While Hyman said she finds a certain satisfaction in making sure students have a tidy and hygienic place to live, she has wanted to enter the medical profession ever since she was young. While she was growing up, she went through phases when she wanted to be a veterinarian and then a child psychologist.
“I’ve just always felt I had that urge to serve people and help people,” she said. “What better way to do it?”
Although she went to a two-year community college after high school — simultaneously holding down a part-time job at Yale — Hyman said she hopes to someday attend a four-year institution and earn certification to become a Licensed Practical Nurse. Last June, she received certification as a nurse’s assistant, and she is currently looking for a job.
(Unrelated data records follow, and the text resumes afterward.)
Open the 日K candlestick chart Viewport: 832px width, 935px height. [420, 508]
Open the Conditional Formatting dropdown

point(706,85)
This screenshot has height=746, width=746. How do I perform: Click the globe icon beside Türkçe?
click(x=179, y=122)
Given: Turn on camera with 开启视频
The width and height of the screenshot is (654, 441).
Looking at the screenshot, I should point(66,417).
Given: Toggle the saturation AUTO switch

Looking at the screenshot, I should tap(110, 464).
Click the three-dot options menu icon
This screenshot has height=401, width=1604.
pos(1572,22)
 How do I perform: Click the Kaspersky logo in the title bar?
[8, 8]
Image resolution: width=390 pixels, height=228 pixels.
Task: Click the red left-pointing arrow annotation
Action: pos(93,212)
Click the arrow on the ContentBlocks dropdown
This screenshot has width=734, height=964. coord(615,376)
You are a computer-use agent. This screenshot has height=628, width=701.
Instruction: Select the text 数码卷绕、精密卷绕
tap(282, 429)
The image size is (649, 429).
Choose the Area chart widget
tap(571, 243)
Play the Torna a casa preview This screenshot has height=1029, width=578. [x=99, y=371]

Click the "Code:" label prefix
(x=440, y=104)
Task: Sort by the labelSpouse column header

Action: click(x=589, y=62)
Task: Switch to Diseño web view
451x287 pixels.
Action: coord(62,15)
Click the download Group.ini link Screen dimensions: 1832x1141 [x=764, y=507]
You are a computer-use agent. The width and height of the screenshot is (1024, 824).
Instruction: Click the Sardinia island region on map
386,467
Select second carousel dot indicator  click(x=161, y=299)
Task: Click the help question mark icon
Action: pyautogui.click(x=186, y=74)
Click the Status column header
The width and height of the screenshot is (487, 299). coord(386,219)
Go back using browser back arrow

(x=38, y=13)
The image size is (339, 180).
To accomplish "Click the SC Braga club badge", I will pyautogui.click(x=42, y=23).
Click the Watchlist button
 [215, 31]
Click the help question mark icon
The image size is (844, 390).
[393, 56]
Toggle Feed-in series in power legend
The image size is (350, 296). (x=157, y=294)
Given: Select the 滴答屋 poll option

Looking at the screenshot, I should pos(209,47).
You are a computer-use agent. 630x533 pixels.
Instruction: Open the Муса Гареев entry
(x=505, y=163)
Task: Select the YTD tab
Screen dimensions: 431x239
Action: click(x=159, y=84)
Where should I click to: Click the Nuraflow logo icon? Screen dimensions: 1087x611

For now, though, she will continue cleaning up spilled coffee and sinks crusted with toothpaste from 7:00 to 3:30, Monday through Friday. Despite their frequent inconsiderateness, Hyman said, she sympathizes with the students at Yale, who are overworked and away from their families, because like all young adults learning to live on their own, “I was once where you guys were.”
“It’s a way to pay the bills, and at times this job can be a bit much,” she said. “But for the most part, we’re all just here to provide a service, and that’s what we do.”